Stored data

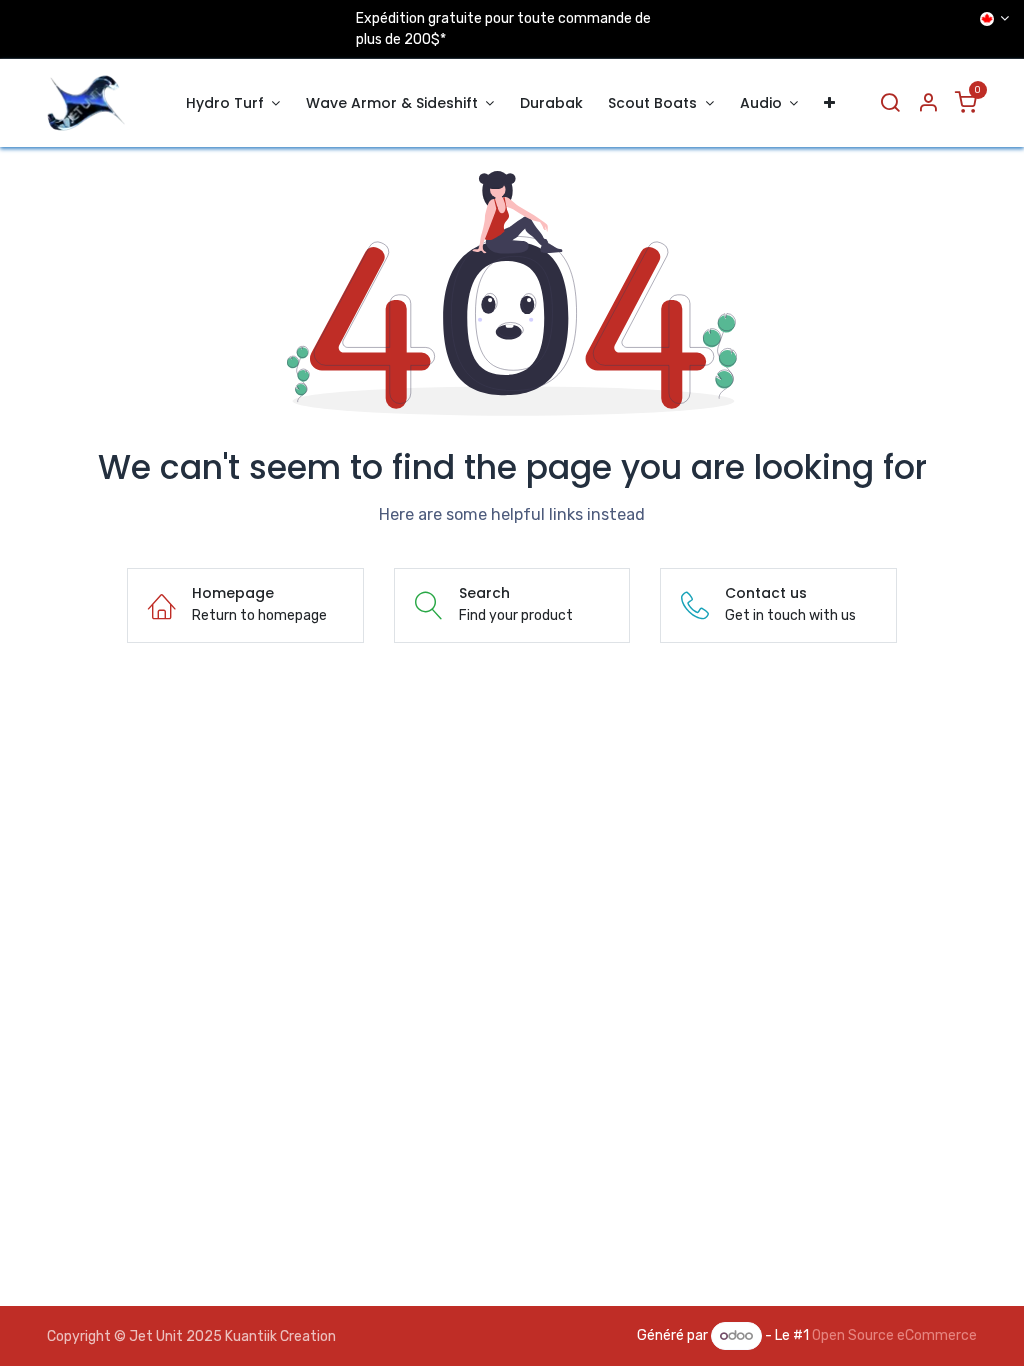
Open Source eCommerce (894, 1335)
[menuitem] (233, 103)
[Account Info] (928, 103)
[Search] (890, 103)
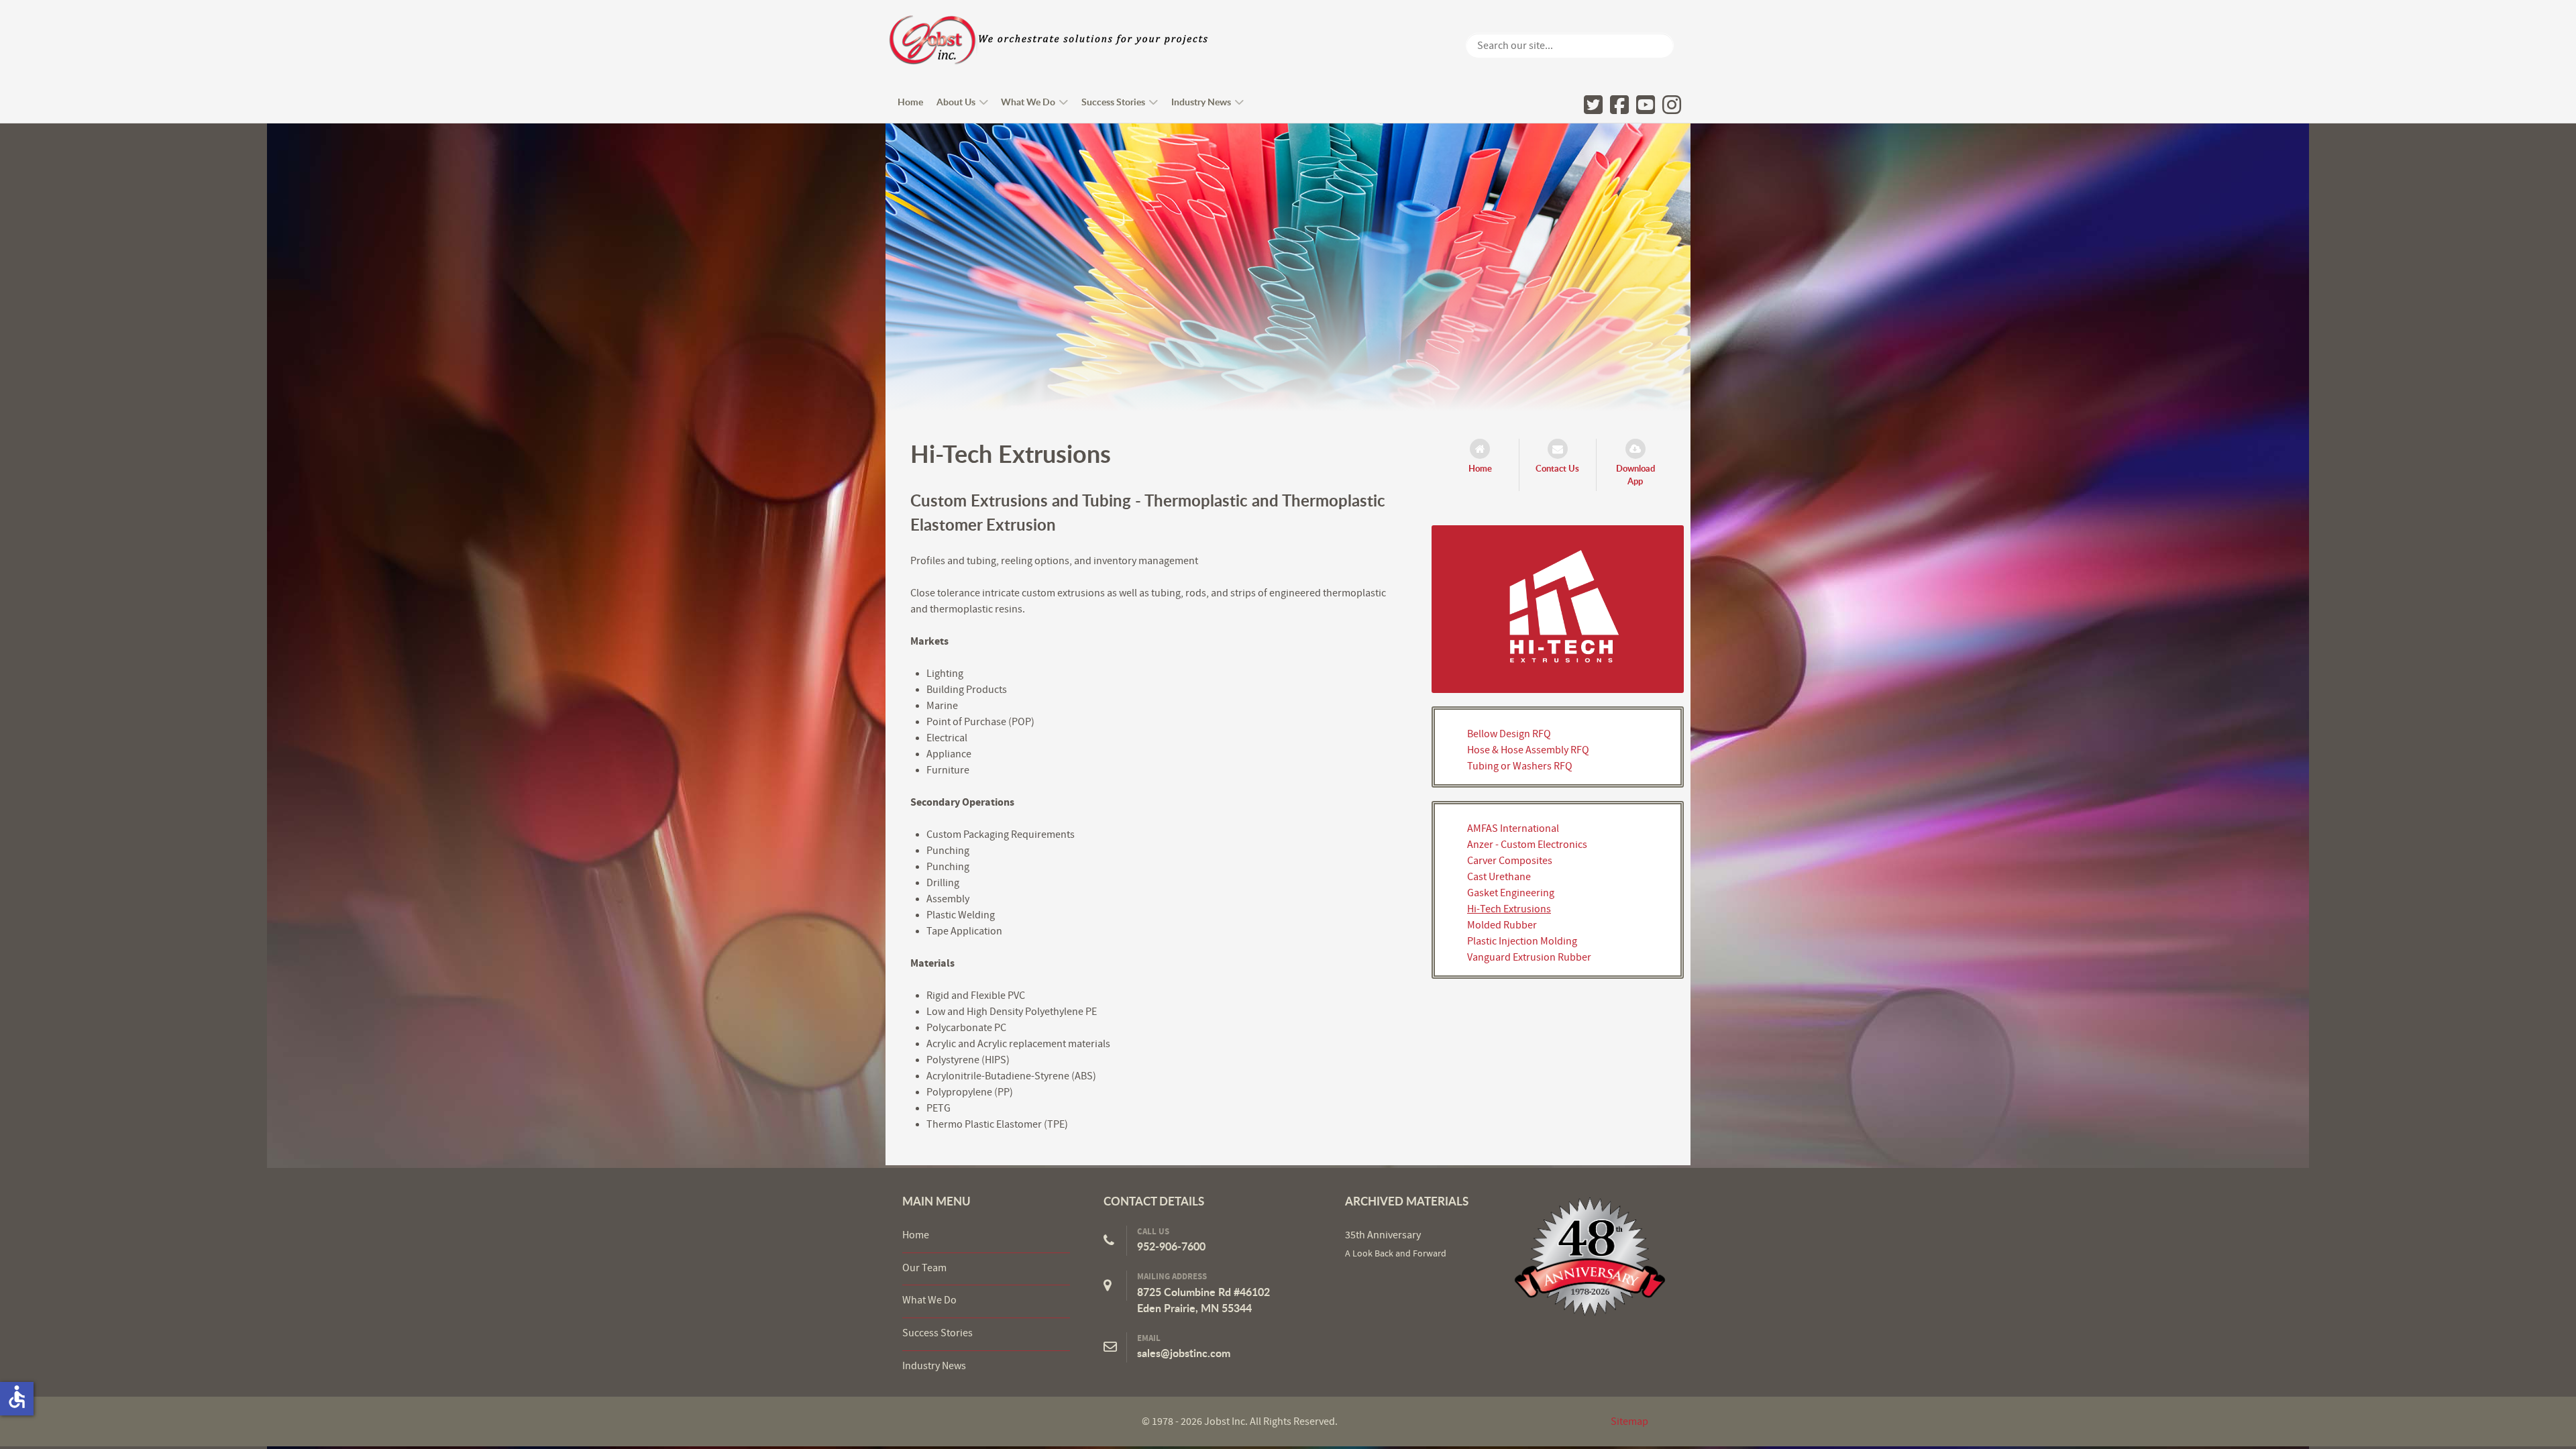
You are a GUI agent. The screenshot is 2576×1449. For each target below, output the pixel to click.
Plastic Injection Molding (1522, 941)
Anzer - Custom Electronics (1527, 845)
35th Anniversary (1383, 1235)
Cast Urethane (1499, 877)
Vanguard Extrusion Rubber (1529, 957)
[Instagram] (1672, 104)
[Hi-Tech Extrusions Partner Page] (1558, 608)
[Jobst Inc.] (1590, 1256)
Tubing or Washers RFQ (1519, 766)
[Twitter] (1593, 104)
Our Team (924, 1268)
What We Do (929, 1300)
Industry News (934, 1366)
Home (915, 1235)
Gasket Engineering (1510, 893)
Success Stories (937, 1333)
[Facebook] (1619, 104)
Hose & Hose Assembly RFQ (1528, 750)
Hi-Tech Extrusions (1509, 909)
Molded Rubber (1502, 925)
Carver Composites (1509, 861)
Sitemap (1629, 1421)
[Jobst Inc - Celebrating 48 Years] (1049, 40)
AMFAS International (1513, 828)
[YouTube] (1645, 104)
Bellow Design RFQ (1509, 734)
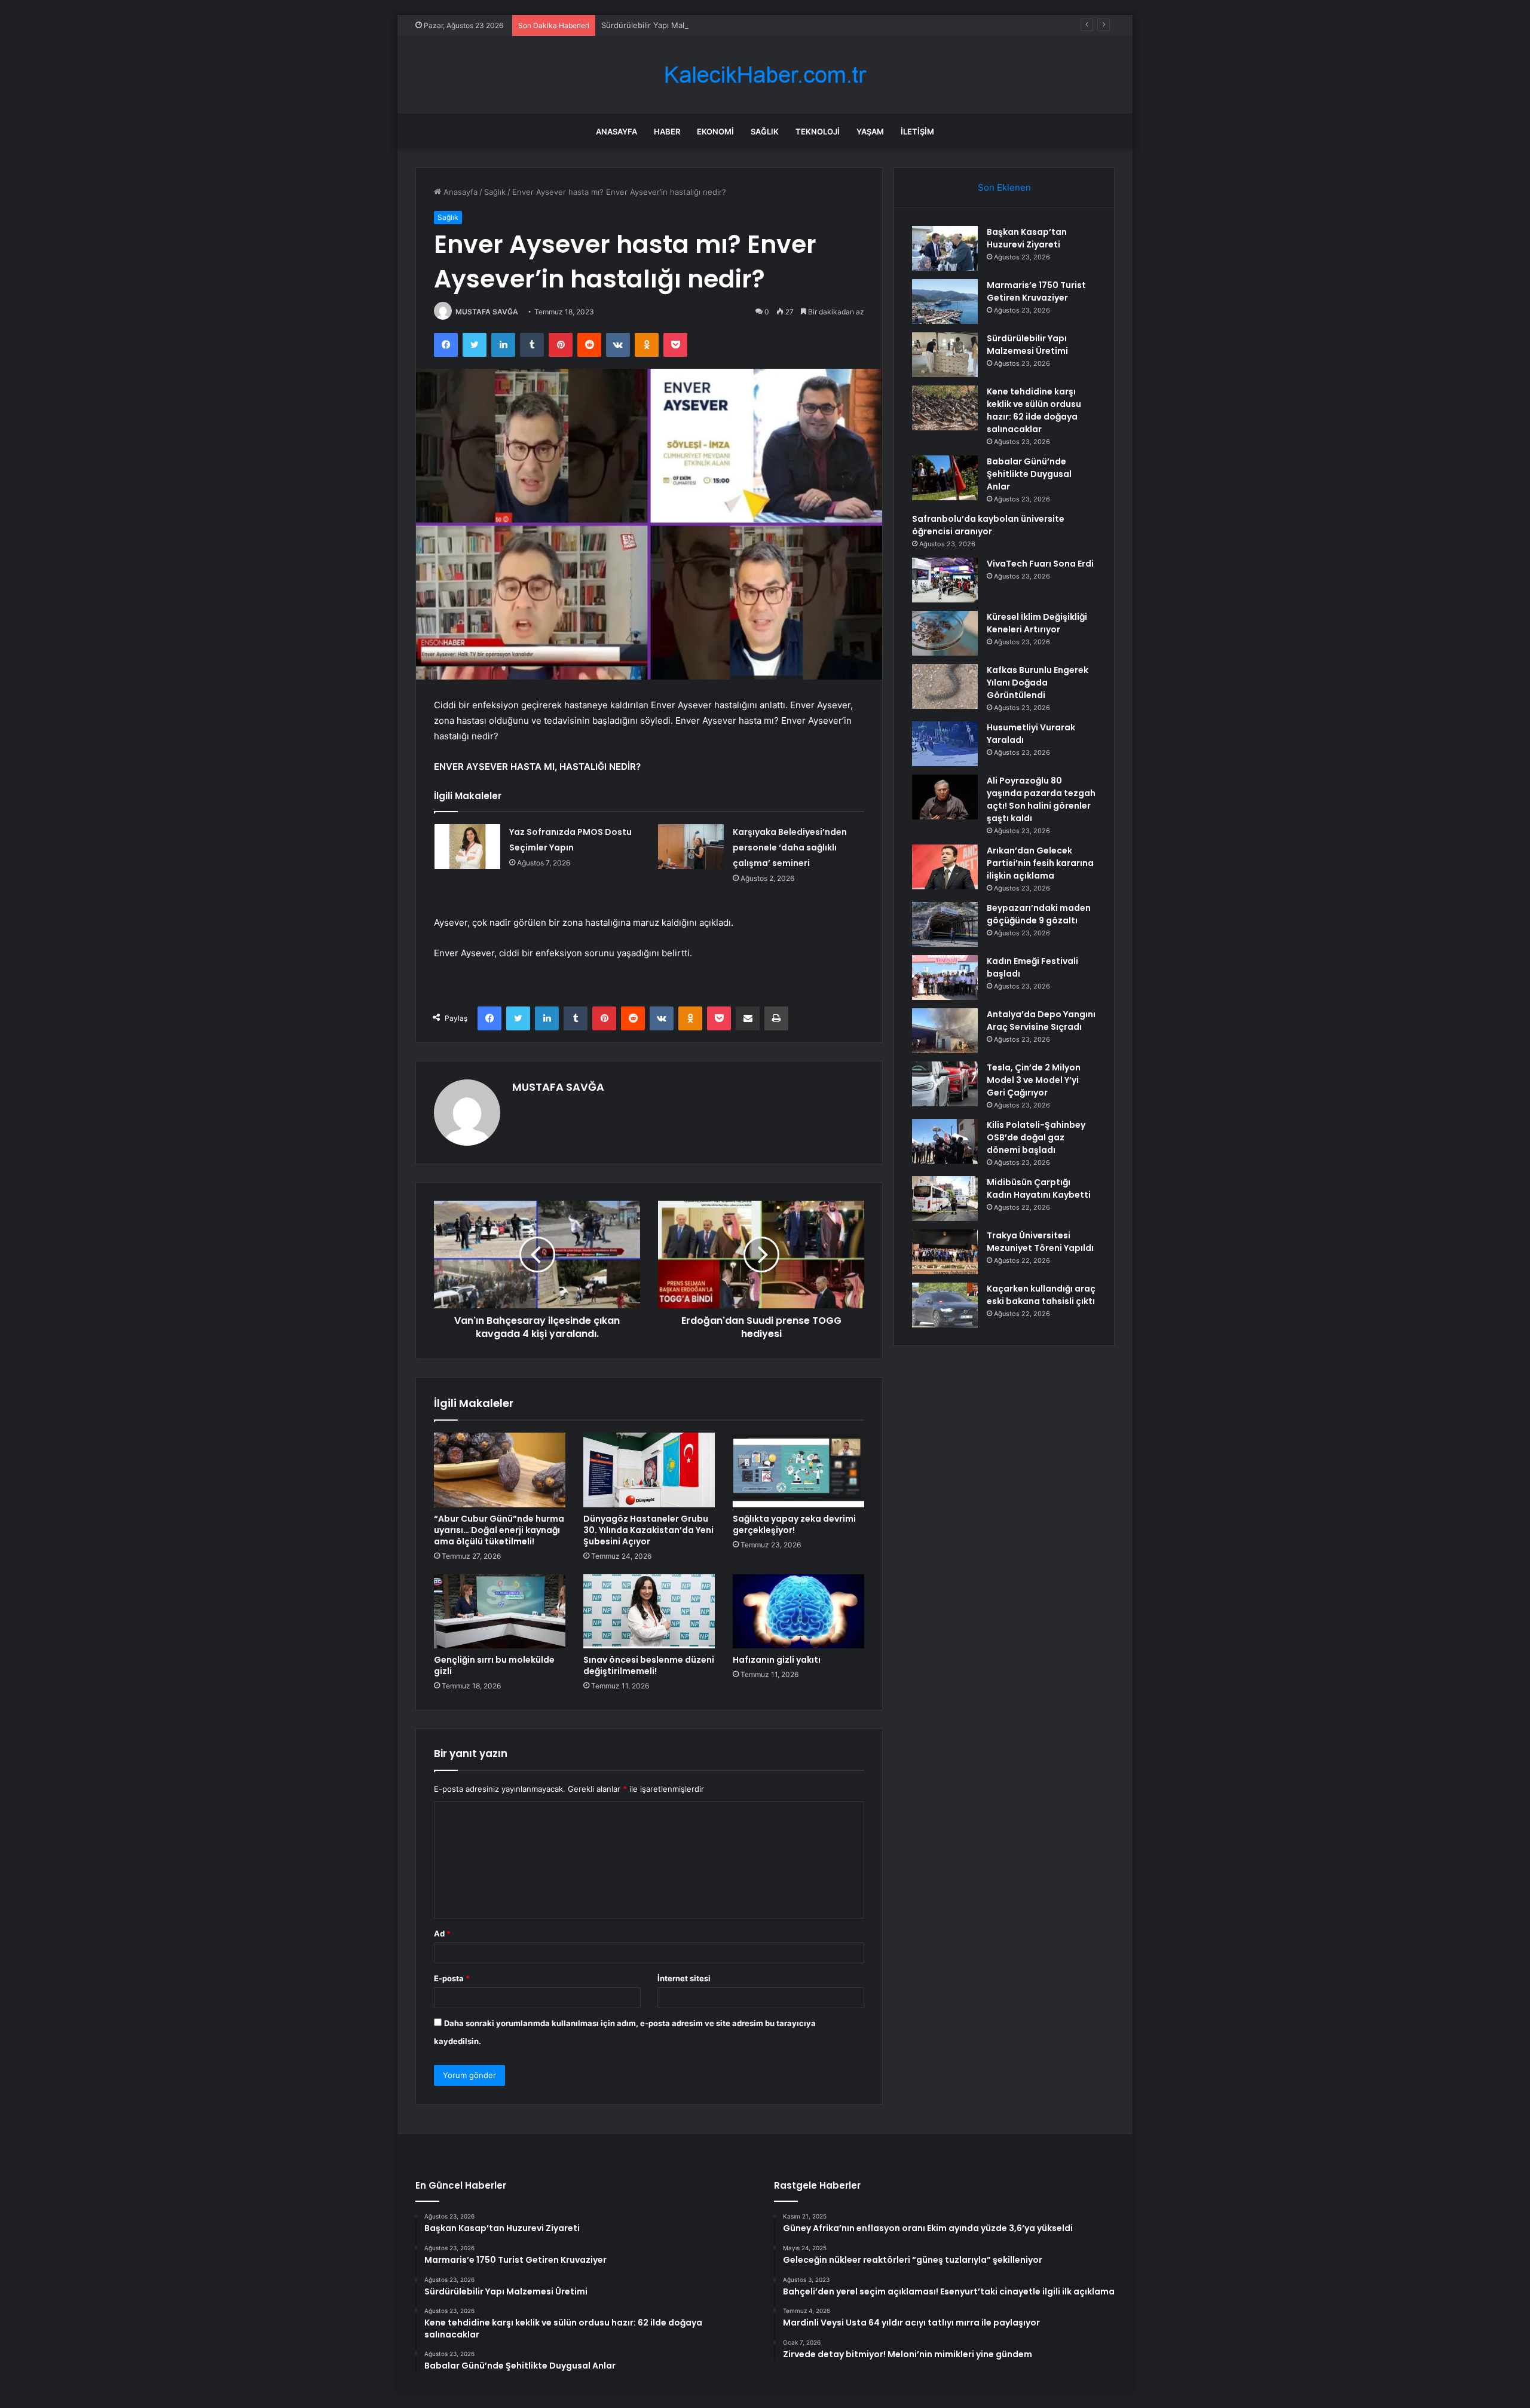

- Exercise description -
Return exactly the lines from the line with "Hose & Hose Assembly RFQ (1528, 750)" through the last line of the data above, both included; pictures do not go in the answer.

- Solution for this task -
Hose & Hose Assembly RFQ (1528, 750)
Hi-Tech Extrusions (1509, 909)
Molded Rubber (1502, 925)
Carver Composites (1509, 861)
Sitemap (1629, 1421)
[Jobst Inc - Celebrating 48 Years] (1049, 40)
AMFAS International (1513, 828)
[YouTube] (1645, 104)
Bellow Design RFQ (1509, 734)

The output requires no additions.